→ **Your objective**:
Answer these questions from the article below on people of color elected to the Iowa House in 2020:
1. About what percentage of Iowa's population is Latino?
2. Which House district did Mark Cisneros win?
3. Who was the only person of Asian descent ever to serve in the Iowa legislature?

Barriers broken as Iowans elect more people of color to state House

Fourth in a series interpreting the results of Iowa’s 2020 state and federal elections.

More people of color than ever ran for the Iowa House in 2020. As a result, a more diverse group of state representatives will be sworn in next year.

Not only will the state House have a record number of members who are not white, people of color serving in the Iowa legislature will include some Republicans for the first time since the 1960s.

The five African Americans who have served in the legislature since 2019 won re-election on November 3: Democrats Ako Abdul-Samad (House district 35), Ruth Ann Gaines (House district 32), Ras Smith (House district 62), Phyllis Thede (House district 93), and Ross Wilburn (House district 46). All were unopposed other than Thede, and Republicans spent little supporting her challenger.

FIRST LATINO LEGISLATOR ELECTED

Latinos make up about 6.3 percent of Iowa’s population. They have never been represented in the state legislature up to now, despite quite a few candidacies (mostly Democrats) during the past decade.

Republican Mark Cisneros will make history when he takes office in January. The business owner and truck driver won the open seat in House district 91 with just under 57 percent of the vote following an expensive campaign. That district includes the city of Muscatine and some other areas in Muscatine County. According to the Latinos in Iowa: 2020 report, about 18.3 percent of that county’s residents are Latinos, which ranks fourth among the 99 counties (the top three for Latinos as a share of the population are Crawford, Buena Vista, and Marshall). To my knowledge, Muscatine is the only Iowa county to have elected a Latino supervisor (Santos Saucedo).

A spokesperson for Cisneros declined Bleeding Heartland’s interview request following the election. Asked whether the winning candidate had any comment on being the first Latino elected to the Iowa legislature, the spokesperson said, “Mark does not see this election as a decision voters made on the basis of ethnic heritage, but rather on the merits of his platform, conservative values, and community involvement.”

I hadn’t suggested that Muscatine voters chose Cisneros because of his ethnicity–only that his election is a milestone for diversity in Iowa politics.

ASIAN-AMERICAN TO SERVE AFTER LONG GAP IN REPRESENTATION

Asian Americans make up about 2.7 percent of Iowa’s population. The only person of Asian descent ever to serve in the Iowa legislature was Democrat Swati Dandekar, first elected to the state House in 2002 and to the Iowa Senate in 2008.

Henry Stone, an Air Force veteran and sales consultant, won an open seat race in House district 7, covering Emmet and Winnebago counties and part of Kossuth County. This strongly Republican district wasn’t targeted by either party, and Stone was unopposed in the GOP primary.

→ **Stored records**:
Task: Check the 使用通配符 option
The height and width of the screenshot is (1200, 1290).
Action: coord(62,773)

==

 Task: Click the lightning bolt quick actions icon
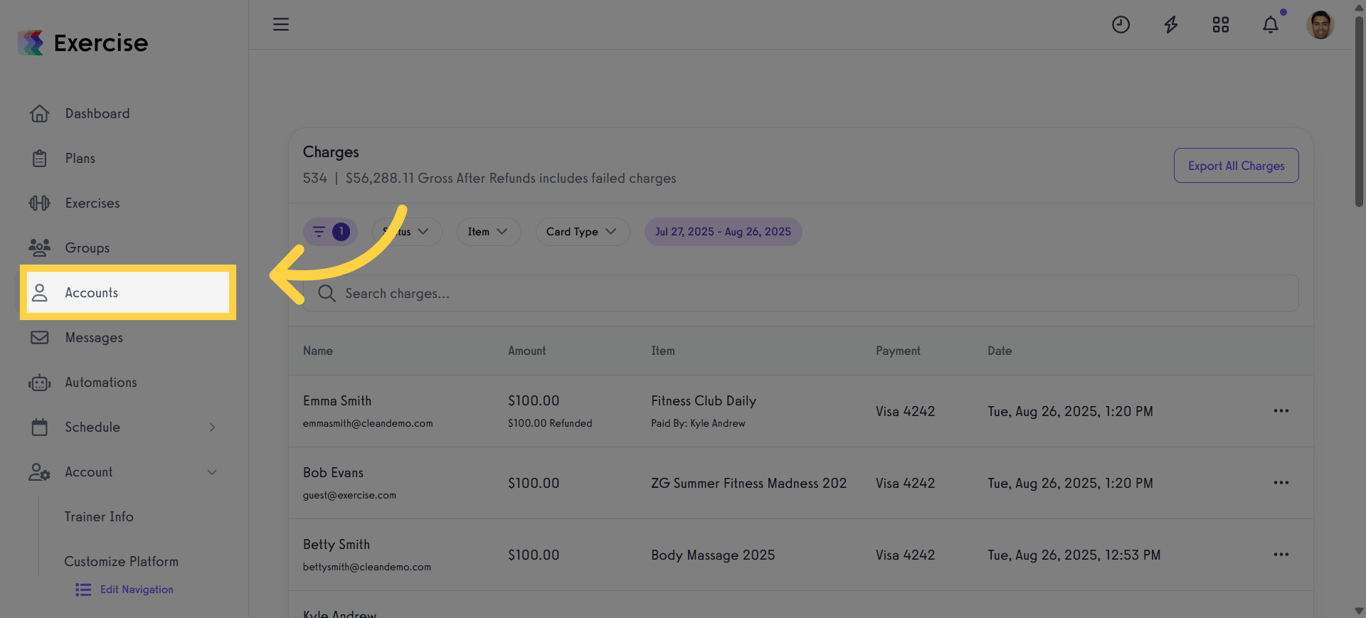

→ **Exercise result**:
1. About 6.3 percent
2. House district 91
3. Swati Dandekar